Meeting user experience expectations is one of top priorities for HR and for IT, as intuitive consumer apps continue to raise the bar. HR tools must stay up-to-date to avoid frustrating employees, Bayer says. “We're all used to how we deal with applications or services in your private life. This is how it has to be for us at work, as well.”
A rolling wave
Simplification is never simple. To streamline its IT ecosystem, Siemens Healthineers had to first contend with its legacy connections to Siemens AG. While the two companies separated in 2018, many IT links remained.
Bayer and team considered a ‘big bang’ process and IT migration to sever old ties in one fell swoop, but the system’s complexity posed too great a risk. So, the company opted for a wave approach instead. The first phase of the implementation is focused on North America, which is home to 25,000 Healthineers. The second phase will include several small-to-mid-sized countries and the third phase will focus on Germany.
“Then we would have the two biggest markets with the highest complexity on Workday,” Bayer says. “In 2025, what I hope to have is a global template we can use for the remaining countries to speed up the final deployment.”
Though the company is taking a regional/country approach, it’s defining processes that will apply worldwide. The process is still ongoing, but the team aims to allow for exceptions only to comply with country-specific regulations or market situations. “Where there is a good reason, there is no doubt that we have to deal with the requirement,” says Bayer. “Does it necessarily mean we have to keep all those surrounding systems? No.”
Bayer says that sticking to the global template will be the team’s priority, but you can’t go from 500 HR systems to one overnight. On day one, he expects Siemens Healthineers will still be running a three digit number of systems, many being connected to the Workday core – with an eye toward slimming the ecosystem further in the future. “There's always the opportunity to continue on that path,” he said.
Momentum for transformation
While some at Siemens Healthineers thought it might be best to simply “forget about the past,” Bayer firmly believed that approach wouldn’t work. “You need to take the people along with you.”
But to get where you’re going, you have to know where you’re starting from. To understand the individual HR IT situations in the different countries, the IT team conducted a global system analysis. They learned how processes are automated and which local topics are critical. This will be one contributing success factor and help to draft the journey from ‘as-is’ to the new ‘to-be’.
“Don't underestimate change management,” Bayer said. “It's a big transformation for the whole organisation.”
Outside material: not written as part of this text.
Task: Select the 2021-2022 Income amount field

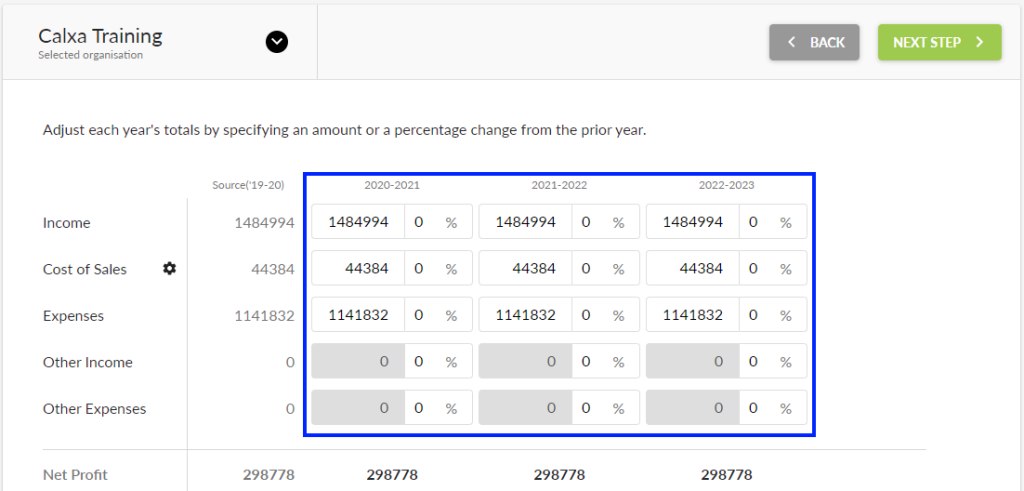Action: pos(525,223)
Bayer also expects the company’s partnership with Workday to be central to its success. While many companies will implement a platform on their own, then check with the platform provider to see if they got it right, the Siemens Healthineers team plans to stay engaged with Workday every step of the way. This will help to take advantage of every opportunity to streamline the project and avoid any late surprises.
Bayer also plans to continue tapping into the wisdom of the crowd. Because so many other companies have successfully completed Workday implementations, there are plenty of experienced leaders willing to share the lessons they learned. “Along with Workday and the partnership also comes the community,” he said. “Making use of that is something I would definitely recommend.”